Source data ::

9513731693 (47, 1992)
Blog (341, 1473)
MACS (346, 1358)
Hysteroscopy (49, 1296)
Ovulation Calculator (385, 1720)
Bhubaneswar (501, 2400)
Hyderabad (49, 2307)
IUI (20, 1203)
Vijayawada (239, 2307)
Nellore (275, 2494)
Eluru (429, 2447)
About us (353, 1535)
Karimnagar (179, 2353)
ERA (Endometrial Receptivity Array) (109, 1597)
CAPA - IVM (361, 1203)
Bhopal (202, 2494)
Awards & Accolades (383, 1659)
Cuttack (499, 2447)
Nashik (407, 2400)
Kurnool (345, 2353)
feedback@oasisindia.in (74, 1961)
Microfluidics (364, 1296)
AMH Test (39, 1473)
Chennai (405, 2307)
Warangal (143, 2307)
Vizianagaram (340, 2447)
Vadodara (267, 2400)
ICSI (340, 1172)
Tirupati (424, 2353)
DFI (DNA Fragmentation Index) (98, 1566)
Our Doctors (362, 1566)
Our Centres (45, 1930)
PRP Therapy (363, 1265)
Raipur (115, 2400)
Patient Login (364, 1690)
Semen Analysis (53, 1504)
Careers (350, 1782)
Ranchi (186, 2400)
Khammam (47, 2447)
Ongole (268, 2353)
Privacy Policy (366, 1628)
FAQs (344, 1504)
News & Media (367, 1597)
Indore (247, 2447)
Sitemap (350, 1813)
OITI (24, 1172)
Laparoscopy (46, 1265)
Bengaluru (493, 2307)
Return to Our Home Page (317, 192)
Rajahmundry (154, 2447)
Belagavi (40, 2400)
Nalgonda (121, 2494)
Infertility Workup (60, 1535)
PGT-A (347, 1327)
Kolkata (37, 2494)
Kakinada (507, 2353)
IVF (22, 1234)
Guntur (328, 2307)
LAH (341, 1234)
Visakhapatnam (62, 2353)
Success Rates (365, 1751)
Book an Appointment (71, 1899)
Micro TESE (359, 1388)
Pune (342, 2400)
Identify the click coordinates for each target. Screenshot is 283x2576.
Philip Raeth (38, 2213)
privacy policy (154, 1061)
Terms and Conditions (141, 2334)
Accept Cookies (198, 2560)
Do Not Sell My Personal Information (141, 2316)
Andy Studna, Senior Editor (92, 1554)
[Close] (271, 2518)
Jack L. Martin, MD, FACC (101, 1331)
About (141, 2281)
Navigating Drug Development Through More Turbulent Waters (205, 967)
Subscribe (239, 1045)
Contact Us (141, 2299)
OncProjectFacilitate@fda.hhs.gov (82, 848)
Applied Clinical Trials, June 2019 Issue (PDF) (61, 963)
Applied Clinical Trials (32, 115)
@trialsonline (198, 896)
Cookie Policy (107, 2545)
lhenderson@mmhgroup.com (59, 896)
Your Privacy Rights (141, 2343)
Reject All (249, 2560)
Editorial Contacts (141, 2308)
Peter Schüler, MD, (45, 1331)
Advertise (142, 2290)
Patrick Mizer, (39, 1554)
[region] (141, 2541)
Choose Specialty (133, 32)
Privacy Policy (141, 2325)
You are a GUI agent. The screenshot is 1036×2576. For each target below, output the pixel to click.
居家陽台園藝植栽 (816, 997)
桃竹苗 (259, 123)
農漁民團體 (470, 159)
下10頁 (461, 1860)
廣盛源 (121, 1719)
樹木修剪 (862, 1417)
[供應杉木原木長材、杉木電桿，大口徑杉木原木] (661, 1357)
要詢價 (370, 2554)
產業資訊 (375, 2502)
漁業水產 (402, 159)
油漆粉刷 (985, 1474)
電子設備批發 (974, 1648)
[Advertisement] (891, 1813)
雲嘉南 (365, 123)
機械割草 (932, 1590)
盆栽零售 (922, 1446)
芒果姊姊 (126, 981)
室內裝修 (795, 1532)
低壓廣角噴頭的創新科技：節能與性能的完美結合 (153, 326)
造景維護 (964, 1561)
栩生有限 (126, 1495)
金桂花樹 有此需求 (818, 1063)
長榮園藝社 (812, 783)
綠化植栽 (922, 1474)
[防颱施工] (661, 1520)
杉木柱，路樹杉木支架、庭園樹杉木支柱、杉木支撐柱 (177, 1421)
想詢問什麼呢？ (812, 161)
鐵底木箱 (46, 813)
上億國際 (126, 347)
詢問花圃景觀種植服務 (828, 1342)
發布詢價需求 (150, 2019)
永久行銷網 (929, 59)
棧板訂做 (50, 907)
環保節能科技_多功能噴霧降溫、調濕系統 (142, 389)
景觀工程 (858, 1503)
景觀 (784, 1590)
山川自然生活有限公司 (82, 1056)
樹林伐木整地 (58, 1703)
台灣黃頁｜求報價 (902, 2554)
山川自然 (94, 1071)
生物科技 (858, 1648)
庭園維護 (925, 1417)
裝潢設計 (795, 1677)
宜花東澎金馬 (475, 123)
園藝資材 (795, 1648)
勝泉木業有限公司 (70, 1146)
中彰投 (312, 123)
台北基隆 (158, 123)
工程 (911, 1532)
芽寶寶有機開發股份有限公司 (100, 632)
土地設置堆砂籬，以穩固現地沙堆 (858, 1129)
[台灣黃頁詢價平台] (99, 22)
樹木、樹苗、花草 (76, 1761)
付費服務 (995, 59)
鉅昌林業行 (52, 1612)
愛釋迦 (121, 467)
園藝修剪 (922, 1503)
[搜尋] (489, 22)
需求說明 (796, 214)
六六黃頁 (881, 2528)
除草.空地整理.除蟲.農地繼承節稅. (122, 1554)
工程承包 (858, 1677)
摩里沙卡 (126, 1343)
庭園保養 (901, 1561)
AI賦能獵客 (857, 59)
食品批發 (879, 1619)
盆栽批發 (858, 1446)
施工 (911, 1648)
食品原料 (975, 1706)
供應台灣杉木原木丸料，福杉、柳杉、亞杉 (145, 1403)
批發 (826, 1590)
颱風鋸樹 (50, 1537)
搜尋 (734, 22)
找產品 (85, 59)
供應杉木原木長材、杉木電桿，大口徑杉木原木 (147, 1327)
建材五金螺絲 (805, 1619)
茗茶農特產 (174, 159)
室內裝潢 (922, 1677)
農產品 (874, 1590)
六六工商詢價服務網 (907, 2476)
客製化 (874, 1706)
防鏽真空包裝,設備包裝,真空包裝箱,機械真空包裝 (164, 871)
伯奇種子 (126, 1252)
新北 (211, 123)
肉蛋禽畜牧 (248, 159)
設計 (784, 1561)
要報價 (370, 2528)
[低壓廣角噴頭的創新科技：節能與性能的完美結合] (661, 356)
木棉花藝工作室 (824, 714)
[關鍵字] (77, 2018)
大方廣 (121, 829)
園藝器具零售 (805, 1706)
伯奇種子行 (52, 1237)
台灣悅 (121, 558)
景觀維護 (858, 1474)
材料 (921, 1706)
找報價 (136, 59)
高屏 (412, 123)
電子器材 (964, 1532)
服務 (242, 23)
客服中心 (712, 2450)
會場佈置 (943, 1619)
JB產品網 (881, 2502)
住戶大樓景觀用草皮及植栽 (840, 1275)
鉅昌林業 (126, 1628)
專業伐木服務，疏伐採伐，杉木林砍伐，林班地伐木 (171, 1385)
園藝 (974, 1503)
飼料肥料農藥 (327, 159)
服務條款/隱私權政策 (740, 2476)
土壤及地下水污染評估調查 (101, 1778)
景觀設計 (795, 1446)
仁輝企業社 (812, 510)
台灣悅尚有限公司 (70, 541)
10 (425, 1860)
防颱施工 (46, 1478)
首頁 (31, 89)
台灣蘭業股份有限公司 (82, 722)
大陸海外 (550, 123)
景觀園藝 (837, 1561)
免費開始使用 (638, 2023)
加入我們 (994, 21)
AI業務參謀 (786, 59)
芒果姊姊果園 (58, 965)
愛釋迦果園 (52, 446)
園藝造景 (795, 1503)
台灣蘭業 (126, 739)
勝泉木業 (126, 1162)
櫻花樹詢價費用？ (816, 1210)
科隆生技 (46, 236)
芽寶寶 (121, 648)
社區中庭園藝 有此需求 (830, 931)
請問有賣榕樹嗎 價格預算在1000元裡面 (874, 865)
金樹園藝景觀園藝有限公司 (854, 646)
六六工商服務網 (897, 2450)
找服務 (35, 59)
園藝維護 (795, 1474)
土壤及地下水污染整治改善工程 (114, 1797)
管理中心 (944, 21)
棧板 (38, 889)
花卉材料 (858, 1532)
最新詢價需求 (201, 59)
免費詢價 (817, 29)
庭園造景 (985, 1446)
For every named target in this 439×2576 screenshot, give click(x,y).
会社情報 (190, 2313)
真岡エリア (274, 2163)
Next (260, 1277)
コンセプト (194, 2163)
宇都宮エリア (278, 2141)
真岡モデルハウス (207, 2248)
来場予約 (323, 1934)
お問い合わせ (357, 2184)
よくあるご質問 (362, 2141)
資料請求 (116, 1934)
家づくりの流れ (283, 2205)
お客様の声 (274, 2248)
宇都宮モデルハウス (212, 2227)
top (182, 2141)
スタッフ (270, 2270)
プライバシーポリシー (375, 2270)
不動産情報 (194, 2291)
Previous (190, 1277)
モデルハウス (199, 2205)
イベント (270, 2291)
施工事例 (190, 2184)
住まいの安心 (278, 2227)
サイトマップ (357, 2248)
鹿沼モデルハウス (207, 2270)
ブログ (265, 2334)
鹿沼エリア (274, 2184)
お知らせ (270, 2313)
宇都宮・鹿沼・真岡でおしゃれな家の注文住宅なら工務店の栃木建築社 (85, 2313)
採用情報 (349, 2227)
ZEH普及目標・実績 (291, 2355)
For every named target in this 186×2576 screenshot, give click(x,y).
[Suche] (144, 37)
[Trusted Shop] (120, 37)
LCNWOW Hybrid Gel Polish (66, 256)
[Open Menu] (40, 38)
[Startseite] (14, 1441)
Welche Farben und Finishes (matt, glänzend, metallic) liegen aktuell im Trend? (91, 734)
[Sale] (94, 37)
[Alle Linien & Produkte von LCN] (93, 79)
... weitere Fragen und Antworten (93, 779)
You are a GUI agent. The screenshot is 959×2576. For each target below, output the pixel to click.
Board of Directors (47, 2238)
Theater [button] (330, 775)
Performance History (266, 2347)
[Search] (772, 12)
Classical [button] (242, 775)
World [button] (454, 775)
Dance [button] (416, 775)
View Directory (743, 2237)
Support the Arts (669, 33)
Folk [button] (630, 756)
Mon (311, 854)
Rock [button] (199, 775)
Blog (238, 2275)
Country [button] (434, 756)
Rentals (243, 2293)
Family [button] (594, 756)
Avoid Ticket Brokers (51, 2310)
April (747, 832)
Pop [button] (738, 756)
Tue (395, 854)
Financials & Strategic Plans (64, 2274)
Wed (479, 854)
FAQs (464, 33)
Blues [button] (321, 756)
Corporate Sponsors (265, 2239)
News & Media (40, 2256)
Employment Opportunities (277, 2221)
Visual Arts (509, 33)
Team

Try it :: Would you print, exactly as written, every line above from the one holding "Chennai (405, 2307)" through the one holding "綠化植栽 (922, 1474)", with both included and no other lines?

Final answer ::
Chennai (405, 2307)
Warangal (143, 2307)
Vizianagaram (340, 2447)
Vadodara (267, 2400)
ICSI (340, 1172)
Tirupati (424, 2353)
DFI (DNA Fragmentation Index) (98, 1566)
Our Doctors (362, 1566)
Our Centres (45, 1930)
PRP Therapy (363, 1265)
Raipur (115, 2400)
Patient Login (364, 1690)
Semen Analysis (53, 1504)
Careers (350, 1782)
Ranchi (186, 2400)
Khammam (47, 2447)
Ongole (268, 2353)
Privacy Policy (366, 1628)
FAQs (344, 1504)
News & Media (367, 1597)
Indore (247, 2447)
Sitemap (350, 1813)
OITI (24, 1172)
Laparoscopy (46, 1265)
Bengaluru (493, 2307)
Return to Our Home Page (317, 192)
Rajahmundry (154, 2447)
Belagavi (40, 2400)
Nalgonda (121, 2494)
Infertility Workup (60, 1535)
PGT-A (347, 1327)
Kolkata (37, 2494)
Kakinada (507, 2353)
IVF (22, 1234)
Guntur (328, 2307)
LAH (341, 1234)
Visakhapatnam (62, 2353)
Success Rates (365, 1751)
Book an Appointment (71, 1899)
Micro TESE (359, 1388)
Pune (342, 2400)
Identify the click coordinates for each target. Screenshot is 283x2576.
Philip Raeth (38, 2213)
privacy policy (154, 1061)
Terms and Conditions (141, 2334)
Accept Cookies (198, 2560)
Do Not Sell My Personal Information (141, 2316)
Andy Studna, Senior Editor (92, 1554)
[Close] (271, 2518)
Jack L. Martin, MD, FACC (101, 1331)
About (141, 2281)
Navigating Drug Development Through More Turbulent Waters (205, 967)
Subscribe (239, 1045)
Contact Us (141, 2299)
OncProjectFacilitate@fda.hhs.gov (82, 848)
Applied Clinical Trials, June 2019 Issue (PDF) (61, 963)
Applied Clinical Trials (32, 115)
@trialsonline (198, 896)
Cookie Policy (107, 2545)
lhenderson@mmhgroup.com (59, 896)
Your Privacy Rights (141, 2343)
Reject All (249, 2560)
Editorial Contacts (141, 2308)
Peter Schüler, MD, (45, 1331)
Advertise (142, 2290)
Patrick Mizer, (39, 1554)
[region] (141, 2541)
Choose Specialty (133, 32)
Privacy Policy (141, 2325)
You are a GUI agent. The screenshot is 1036×2576. For each target below, output the pixel to click.
居家陽台園藝植栽 (816, 997)
桃竹苗 (259, 123)
農漁民團體 (470, 159)
下10頁 (461, 1860)
廣盛源 (121, 1719)
樹木修剪 (862, 1417)
[供應杉木原木長材、杉木電桿，大口徑杉木原木] (661, 1357)
要詢價 (370, 2554)
產業資訊 (375, 2502)
漁業水產 (402, 159)
油漆粉刷 (985, 1474)
電子設備批發 (974, 1648)
[Advertisement] (891, 1813)
雲嘉南 (365, 123)
機械割草 (932, 1590)
盆栽零售 (922, 1446)
芒果姊姊 (126, 981)
室內裝修 (795, 1532)
低壓廣角噴頭的創新科技：節能與性能的完美結合 (153, 326)
造景維護 (964, 1561)
栩生有限 (126, 1495)
金桂花樹 有此需求 (818, 1063)
長榮園藝社 (812, 783)
綠化植栽 (922, 1474)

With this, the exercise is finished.